Scope:Remanufacturing is an industrial process in which at least one change is made to waste products or components affecting their safety, performance, purpose or type. Remanufacturing aims to retain the usefulness of both products and components and is an essential step in achieving full industrial circularity without implying deterioration of the product.
This calls for both remanufacturing technologies at the factory level and their integration into circular value chains, including the streamlining data to support remanufacturing. Remanufacturing should not be focused only on the reuse of raw materials but should be aimed at reusing and upscaling components, valorising them and retaining or upgrading their functionality. Components, products and/or functions can be updated with new technology and improved beyond their initial functionality. Ultimately, remanufacturing is indirectly expected to reduce the level of resource consumption and hence also the level of CO2-intensity of components.
Proposals should address technologies within specific industrial sectors or across industrial sectors:
Develop cutting-edge remanufacturing approaches (design, technologies, business cases) and their integration into value chains;Demonstrate remanufacturing processes that retain components functionality in at least three user cases;The introduction of traceability aspects, quality control and a regulatory validation need to be considered;Repurposing of components into a variety of industrial sectors. Introduce flexible production concepts, advanced machinery, smart mechatronics, interactive and collaborative machines, robots and systems enabling efficient factory operation and reconfiguration;Consider operational and economic viability while also the environmental impact of the proposed approach. A human-centric approach to remanufacturing should be integrated, with appropriate contributions from Social Sciences and Humanities (SSH); as part of this, a strategy for skills development should be included, associating social partners where relevant. This may include augmenting technologies and skills to strengthen the capabilities of the European workforce. Collaboration with EIT Manufacturing is encouraged, in particular on the development of skills.

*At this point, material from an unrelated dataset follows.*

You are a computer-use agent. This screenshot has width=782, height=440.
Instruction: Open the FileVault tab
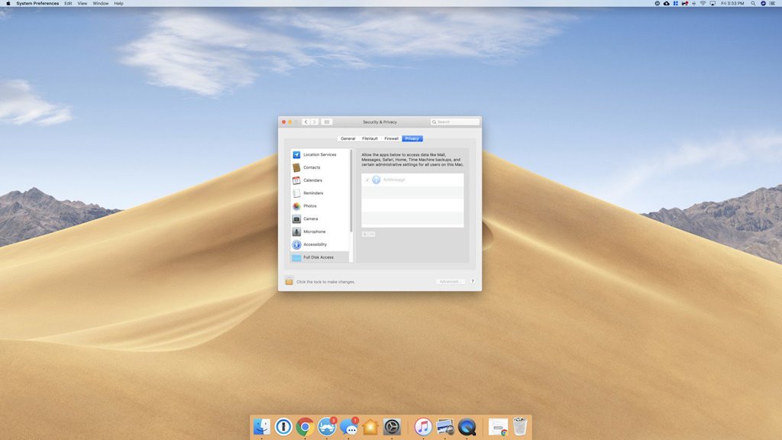tap(370, 138)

Proposals submitted under this topic should include a business case and exploitation strategy, as outlined in the introduction to this Destination.

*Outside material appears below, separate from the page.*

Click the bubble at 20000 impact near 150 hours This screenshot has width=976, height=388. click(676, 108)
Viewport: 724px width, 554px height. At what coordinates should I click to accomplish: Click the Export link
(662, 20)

Proposals should take the relevant EU-regulatory framework into account such as the Ecodesign Directive and the forthcoming Sustainable Product Framework (SPI)[1].

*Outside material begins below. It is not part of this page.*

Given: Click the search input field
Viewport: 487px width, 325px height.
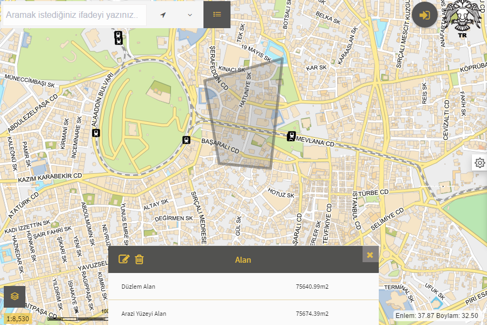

Proposals should take into account any relevant international standards (such as the Asset Administration Shell) and activities supported under the Digital Europe programme, e.g. in the area of Manufacturing Data Spaces and the Digital Product Passport initiative.
Research must build on existing standards or contribute to future standardisation. Interoperability for data sharing must be addressed, leveraging on existing ontologies and metadata and though the implementation of the FAIR data principles.[2]
Where relevant, proposals should contribute to standardisation of relevant technologies.
All projects should build on or seek collaboration with existing projects and develop synergies with other relevant European, national or regional initiatives, funding programmes.
This topic implements the co-programmed European Partnership Made in Europe.
Specific Topic Conditions:Activities are expected to start at TRL 5 and achieve TRL 7 by the end of the project – see General Annex B.